# [Written request]
Copy the material from the line with "Click the desktop app monitor icon" up to and including the line with "click(52, 415)", replacing "icon" with "symbol" and leaving everything else the same.
=-=-=-=-=
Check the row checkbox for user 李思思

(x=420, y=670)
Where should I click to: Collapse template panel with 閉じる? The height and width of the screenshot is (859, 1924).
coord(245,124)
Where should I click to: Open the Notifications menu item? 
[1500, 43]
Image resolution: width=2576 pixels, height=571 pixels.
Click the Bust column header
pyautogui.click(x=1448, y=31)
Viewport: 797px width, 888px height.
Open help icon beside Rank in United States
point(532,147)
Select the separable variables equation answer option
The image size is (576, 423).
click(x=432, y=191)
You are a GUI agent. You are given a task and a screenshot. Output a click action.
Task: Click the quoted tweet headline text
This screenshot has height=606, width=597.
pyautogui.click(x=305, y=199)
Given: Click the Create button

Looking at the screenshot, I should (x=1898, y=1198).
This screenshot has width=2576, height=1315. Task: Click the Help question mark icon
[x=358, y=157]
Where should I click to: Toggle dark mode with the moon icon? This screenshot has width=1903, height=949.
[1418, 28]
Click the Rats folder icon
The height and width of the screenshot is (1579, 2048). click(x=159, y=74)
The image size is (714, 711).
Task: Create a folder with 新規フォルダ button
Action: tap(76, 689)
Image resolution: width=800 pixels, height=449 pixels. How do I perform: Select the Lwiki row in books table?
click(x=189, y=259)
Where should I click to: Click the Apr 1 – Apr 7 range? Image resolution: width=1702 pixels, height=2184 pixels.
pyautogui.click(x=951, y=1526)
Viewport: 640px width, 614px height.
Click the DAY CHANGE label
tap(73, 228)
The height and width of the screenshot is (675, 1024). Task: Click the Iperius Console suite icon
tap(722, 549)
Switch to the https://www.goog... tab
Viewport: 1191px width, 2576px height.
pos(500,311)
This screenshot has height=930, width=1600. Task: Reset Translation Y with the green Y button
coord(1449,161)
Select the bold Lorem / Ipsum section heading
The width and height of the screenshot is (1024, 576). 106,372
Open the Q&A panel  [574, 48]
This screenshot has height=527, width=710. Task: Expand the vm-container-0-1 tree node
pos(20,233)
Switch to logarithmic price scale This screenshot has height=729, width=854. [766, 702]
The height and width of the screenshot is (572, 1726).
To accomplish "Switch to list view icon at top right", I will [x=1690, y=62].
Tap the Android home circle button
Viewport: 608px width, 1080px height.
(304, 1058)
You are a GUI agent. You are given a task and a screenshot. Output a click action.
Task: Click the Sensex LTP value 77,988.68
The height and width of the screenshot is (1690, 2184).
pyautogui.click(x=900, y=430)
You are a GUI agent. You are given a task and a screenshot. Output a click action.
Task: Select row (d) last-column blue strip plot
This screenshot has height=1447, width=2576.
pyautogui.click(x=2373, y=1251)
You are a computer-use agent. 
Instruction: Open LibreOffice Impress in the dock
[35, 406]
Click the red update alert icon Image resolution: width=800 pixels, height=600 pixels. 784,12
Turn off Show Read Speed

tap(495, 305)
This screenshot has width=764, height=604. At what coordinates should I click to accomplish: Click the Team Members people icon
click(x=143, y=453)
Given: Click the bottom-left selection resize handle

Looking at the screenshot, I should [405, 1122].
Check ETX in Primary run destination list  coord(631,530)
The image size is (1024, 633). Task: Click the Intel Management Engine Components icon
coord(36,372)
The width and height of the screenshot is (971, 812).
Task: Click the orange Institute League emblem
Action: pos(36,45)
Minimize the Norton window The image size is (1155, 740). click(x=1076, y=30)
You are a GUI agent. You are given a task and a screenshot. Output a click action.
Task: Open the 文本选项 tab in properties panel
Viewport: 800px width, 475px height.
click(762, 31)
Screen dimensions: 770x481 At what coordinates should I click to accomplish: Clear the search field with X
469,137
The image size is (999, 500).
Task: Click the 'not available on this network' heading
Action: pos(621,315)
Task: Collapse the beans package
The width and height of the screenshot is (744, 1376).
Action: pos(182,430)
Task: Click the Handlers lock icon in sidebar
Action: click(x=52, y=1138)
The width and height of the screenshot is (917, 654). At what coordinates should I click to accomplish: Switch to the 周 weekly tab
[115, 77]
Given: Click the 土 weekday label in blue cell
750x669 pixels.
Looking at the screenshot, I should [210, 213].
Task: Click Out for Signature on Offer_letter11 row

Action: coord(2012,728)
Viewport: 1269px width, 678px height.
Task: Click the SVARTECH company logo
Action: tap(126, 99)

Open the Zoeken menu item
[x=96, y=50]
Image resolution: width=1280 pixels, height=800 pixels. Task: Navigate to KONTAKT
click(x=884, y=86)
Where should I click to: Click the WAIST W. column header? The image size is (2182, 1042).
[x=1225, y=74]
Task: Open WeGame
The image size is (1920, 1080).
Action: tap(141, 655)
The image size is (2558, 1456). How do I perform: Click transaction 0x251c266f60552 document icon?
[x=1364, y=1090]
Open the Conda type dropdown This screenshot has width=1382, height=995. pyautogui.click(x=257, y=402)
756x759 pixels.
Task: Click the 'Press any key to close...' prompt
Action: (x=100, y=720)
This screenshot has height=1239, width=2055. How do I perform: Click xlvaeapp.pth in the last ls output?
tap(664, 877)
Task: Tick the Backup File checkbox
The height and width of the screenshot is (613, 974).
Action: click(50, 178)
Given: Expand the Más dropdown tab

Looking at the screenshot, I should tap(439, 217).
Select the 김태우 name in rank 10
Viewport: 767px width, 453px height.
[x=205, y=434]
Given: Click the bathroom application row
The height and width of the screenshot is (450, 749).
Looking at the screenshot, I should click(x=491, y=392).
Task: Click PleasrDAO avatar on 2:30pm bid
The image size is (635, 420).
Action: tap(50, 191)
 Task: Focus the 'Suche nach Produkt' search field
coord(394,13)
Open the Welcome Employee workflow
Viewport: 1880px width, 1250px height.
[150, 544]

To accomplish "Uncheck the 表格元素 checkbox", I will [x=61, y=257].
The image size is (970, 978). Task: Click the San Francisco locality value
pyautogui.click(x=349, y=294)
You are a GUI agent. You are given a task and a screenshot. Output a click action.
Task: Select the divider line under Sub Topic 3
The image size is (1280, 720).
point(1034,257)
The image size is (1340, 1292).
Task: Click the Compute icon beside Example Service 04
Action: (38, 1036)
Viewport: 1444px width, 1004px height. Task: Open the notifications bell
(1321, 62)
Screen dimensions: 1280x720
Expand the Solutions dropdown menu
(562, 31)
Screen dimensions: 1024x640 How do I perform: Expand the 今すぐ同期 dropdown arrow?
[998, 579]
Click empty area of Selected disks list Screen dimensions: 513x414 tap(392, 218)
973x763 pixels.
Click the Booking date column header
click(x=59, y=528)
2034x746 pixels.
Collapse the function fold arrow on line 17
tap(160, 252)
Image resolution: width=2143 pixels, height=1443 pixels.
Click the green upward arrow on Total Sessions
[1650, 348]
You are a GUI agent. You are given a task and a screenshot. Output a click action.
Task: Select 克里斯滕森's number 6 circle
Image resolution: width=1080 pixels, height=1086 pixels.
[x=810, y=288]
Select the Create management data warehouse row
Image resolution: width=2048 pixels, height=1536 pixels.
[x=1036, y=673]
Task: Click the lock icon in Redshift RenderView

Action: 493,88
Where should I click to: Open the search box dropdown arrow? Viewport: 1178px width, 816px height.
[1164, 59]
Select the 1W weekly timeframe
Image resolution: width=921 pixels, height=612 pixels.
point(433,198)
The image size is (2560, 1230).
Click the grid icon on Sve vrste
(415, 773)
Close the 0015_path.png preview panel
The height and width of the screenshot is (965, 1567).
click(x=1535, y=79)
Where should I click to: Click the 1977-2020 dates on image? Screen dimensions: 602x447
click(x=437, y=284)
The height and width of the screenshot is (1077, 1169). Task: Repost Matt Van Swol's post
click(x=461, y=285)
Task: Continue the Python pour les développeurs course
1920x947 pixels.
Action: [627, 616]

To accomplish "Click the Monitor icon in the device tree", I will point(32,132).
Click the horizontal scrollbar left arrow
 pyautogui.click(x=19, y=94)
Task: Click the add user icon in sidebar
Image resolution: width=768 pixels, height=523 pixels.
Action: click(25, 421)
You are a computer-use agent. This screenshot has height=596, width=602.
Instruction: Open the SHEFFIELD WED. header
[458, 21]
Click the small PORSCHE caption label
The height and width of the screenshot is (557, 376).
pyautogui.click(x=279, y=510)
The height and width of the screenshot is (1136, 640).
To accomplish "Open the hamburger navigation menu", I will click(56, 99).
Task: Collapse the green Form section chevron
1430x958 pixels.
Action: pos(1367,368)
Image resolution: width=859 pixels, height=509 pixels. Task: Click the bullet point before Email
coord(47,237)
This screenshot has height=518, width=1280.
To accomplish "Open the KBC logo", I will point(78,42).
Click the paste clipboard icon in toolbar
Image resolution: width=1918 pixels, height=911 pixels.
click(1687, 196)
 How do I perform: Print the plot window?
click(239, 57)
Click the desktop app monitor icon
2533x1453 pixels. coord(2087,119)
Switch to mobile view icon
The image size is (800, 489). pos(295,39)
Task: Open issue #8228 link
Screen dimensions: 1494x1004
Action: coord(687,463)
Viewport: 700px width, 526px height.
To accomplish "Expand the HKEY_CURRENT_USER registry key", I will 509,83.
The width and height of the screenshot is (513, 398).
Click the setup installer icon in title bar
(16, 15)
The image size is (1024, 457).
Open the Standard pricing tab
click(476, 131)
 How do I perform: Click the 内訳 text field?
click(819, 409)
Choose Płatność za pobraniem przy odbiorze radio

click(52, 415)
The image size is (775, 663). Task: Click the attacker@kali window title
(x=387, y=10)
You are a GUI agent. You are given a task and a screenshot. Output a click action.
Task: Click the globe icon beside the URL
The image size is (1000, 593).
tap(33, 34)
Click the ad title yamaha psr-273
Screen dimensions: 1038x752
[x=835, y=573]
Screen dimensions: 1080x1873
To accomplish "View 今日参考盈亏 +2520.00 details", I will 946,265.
=-=-=-=-=
# [Exercise result]
Click the desktop app monitor symbol
2533x1453 pixels. coord(2087,119)
Switch to mobile view symbol
The image size is (800, 489). pos(295,39)
Task: Open issue #8228 link
Screen dimensions: 1494x1004
Action: coord(687,463)
Viewport: 700px width, 526px height.
To accomplish "Expand the HKEY_CURRENT_USER registry key", I will 509,83.
The width and height of the screenshot is (513, 398).
Click the setup installer symbol in title bar
(16, 15)
The image size is (1024, 457).
Open the Standard pricing tab
click(476, 131)
 How do I perform: Click the 内訳 text field?
click(819, 409)
Choose Płatność za pobraniem przy odbiorze radio

click(52, 415)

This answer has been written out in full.